=== DATA EXCERPTS ===
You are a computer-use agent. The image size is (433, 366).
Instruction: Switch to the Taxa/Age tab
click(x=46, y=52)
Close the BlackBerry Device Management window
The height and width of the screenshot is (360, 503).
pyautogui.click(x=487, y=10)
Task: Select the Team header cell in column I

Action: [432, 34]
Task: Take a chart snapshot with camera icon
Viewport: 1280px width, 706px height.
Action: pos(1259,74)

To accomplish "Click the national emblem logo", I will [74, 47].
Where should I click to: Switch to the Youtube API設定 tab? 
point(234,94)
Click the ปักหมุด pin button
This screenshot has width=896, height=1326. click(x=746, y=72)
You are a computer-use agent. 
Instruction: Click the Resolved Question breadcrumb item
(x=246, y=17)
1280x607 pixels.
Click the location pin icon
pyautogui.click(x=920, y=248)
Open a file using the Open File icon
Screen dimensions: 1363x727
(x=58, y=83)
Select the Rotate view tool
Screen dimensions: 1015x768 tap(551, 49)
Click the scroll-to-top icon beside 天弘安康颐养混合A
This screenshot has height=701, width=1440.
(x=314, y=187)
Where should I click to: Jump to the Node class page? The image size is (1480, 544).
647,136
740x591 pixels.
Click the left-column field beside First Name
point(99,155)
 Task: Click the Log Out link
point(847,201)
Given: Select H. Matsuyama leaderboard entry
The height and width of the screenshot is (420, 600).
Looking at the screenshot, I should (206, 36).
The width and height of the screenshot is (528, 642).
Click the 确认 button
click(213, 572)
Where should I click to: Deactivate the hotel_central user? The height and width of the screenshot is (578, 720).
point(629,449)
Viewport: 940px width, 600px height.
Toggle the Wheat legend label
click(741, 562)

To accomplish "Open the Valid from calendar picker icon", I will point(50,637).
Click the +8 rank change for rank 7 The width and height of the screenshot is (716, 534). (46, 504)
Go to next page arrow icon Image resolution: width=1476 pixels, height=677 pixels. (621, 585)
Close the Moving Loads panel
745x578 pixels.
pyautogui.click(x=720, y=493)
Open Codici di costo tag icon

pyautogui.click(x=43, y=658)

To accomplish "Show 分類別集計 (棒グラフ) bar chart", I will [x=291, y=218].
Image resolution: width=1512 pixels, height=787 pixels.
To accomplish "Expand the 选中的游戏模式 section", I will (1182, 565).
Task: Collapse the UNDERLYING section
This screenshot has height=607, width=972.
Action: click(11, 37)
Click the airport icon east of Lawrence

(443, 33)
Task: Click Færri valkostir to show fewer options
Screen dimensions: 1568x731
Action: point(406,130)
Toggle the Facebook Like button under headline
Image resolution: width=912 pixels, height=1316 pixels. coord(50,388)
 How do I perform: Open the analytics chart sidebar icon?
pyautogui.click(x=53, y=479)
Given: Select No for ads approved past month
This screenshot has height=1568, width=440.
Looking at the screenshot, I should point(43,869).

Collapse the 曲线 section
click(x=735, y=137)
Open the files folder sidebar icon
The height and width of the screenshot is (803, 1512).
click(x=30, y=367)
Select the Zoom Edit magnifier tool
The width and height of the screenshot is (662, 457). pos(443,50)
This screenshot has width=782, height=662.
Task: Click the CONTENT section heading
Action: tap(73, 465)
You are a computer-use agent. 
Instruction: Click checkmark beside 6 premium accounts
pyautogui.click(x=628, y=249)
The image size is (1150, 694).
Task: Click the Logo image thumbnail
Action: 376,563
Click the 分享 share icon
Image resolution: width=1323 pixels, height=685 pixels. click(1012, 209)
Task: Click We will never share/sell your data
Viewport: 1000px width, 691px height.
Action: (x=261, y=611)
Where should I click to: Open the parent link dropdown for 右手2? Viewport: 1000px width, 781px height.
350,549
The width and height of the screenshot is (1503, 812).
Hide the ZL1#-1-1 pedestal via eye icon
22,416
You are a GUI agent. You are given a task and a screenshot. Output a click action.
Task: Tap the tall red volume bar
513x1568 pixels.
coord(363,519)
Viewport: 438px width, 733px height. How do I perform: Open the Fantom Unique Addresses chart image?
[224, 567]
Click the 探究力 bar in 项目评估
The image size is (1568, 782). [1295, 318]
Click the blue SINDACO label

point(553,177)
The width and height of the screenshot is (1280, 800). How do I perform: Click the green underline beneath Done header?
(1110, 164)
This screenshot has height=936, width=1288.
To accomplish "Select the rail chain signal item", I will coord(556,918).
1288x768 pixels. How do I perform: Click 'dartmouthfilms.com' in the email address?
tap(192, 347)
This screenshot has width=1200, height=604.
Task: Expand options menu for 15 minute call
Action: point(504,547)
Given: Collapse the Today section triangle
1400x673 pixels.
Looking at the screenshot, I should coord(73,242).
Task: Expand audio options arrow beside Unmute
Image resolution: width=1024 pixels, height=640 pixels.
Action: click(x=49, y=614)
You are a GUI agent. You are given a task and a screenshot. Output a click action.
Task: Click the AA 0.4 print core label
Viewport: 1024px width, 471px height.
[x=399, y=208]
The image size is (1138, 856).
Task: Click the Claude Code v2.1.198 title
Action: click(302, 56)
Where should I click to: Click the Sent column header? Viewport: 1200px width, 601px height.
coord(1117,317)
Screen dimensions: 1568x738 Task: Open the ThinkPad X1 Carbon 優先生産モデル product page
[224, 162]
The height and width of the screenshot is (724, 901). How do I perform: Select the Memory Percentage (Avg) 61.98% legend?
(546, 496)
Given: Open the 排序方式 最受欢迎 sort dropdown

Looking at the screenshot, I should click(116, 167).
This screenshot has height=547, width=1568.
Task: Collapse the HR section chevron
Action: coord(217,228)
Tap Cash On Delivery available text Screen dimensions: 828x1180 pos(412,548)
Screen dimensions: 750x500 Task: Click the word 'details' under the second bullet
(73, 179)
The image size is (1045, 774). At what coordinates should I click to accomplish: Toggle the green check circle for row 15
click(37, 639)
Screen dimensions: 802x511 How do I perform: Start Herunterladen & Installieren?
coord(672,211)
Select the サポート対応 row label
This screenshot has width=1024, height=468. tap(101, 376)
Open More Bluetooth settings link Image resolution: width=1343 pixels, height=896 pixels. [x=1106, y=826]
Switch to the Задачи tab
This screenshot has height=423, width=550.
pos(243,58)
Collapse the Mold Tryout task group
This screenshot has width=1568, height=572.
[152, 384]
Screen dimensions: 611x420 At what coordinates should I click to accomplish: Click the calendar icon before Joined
===
* DIRECTIONS FOR THIS TASK
Only a number should be returned: the count of lines above that include "will".

* COMPLETED EXERCISE
6